Campaigning groups like Generation Rent and Shelter like to think they are simultaneously edgy and radical; likewise some think tanks believe themselves to be lofty, worldly and above the fray of day-to-day politics.
So why, when it comes to housing policy, are some campaigning groups and think tanks doing the government’s dirty work?
To illustrate my argument, I’ll point you at the figures that determine whether Britain has or has not got a housing crisis – house building.
The Centre of Policy Studies (yes, a think tank – but not one afraid to look at the fundamentals) says England is on course for its worst decade for housebuilding since World War Two. Completions between 2010 and 2019 run at an average of around 130,000 a year: this is far below the 147,000 average of the 2000s and 150,000 of the 1990s.
The figure for the current decade is only as high as it is thanks to a surge in building in the past two years – otherwise it would be even more derisory.

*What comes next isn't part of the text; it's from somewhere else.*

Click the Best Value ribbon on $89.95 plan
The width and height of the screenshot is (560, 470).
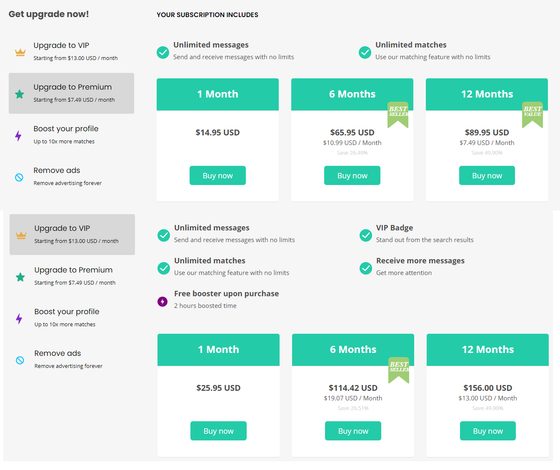click(532, 114)
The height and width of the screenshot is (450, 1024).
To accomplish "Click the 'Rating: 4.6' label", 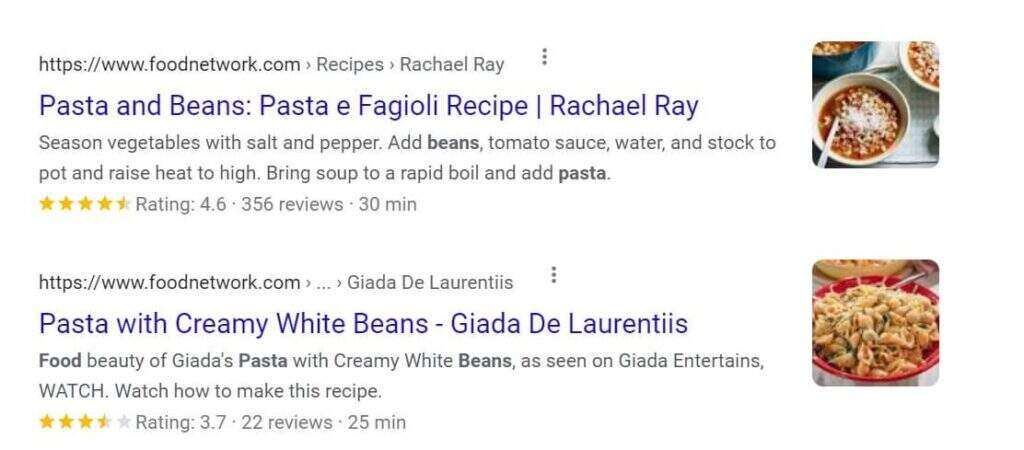I will point(181,204).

Here are more figures, the council house sell-offs under Right to Buy: 1.5 million homes have been sold through R2B since introduced by Margaret Thatcher 39 years ago.
While this policy helped owner-occupation rise from 55% in 1979 to 72% in 2004 (since when it has dipped) the policy has also led to a sharp decline in social housing availabil-ity.
Scotland and Wales have recently scrapped R2B, but it remains in force in England.
So we have, at a very fundamental level, two powerful factors that contribute towards a shortage of housing – insufficient house building and a sell-off of social homes.
Yet have you ever – I mean ever – seen a campaign by pressure groups such as Generation Rent and Shelter against such policies?
I suspect the individuals in these groups are as unhappy at those two policies as I am, yet they keep quiet and let them take their course.